Ancistrobasis is a genus of sea snails, marine gastropod mollusks in the family Seguenziidae.

Dall (1889) regarded (with some doubt) Ancistrobasis as a section of the closely related genus Basilissa Watson, 1879.

Description
This genus contains the dentate forms of species formerly included in the genus Basilissa.

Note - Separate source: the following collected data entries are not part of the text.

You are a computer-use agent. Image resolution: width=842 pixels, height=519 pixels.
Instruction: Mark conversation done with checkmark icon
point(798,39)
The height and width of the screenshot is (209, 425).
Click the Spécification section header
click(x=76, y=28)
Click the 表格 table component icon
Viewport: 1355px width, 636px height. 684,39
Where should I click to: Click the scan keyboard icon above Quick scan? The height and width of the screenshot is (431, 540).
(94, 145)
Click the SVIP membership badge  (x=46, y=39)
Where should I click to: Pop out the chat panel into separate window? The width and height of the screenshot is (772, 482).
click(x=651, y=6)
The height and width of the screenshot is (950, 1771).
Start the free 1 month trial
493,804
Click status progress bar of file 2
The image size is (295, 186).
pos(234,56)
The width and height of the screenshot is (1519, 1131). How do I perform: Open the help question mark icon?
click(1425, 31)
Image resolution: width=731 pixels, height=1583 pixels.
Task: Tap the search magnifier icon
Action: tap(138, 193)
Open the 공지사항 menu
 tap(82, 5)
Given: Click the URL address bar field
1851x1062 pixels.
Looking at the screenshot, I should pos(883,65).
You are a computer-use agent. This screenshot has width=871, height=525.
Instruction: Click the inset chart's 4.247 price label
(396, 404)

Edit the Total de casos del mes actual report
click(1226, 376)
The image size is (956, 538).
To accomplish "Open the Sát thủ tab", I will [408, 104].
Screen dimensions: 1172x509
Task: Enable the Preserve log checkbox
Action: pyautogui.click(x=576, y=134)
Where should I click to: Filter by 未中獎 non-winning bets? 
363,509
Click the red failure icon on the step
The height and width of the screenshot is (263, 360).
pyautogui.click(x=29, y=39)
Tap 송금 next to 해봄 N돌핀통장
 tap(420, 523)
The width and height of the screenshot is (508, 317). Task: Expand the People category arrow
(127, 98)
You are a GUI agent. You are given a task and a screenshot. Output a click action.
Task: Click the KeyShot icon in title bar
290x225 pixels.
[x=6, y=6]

Shell: The conical shell shows peripheral carina and collabral axial riblets. The midwhorl angulation and the spiral lirae are present on all whorls. The posterior sinus depth is shallow. The posterior sinus has an U-shape. The anterolateral sinus is absent. The rhomboidal aperture contains a basal and columellar sinus. The umbilical septum (a transverse plate secreted with early formed whorls of the shell) is absent. The shell contains pustulate microsculpture.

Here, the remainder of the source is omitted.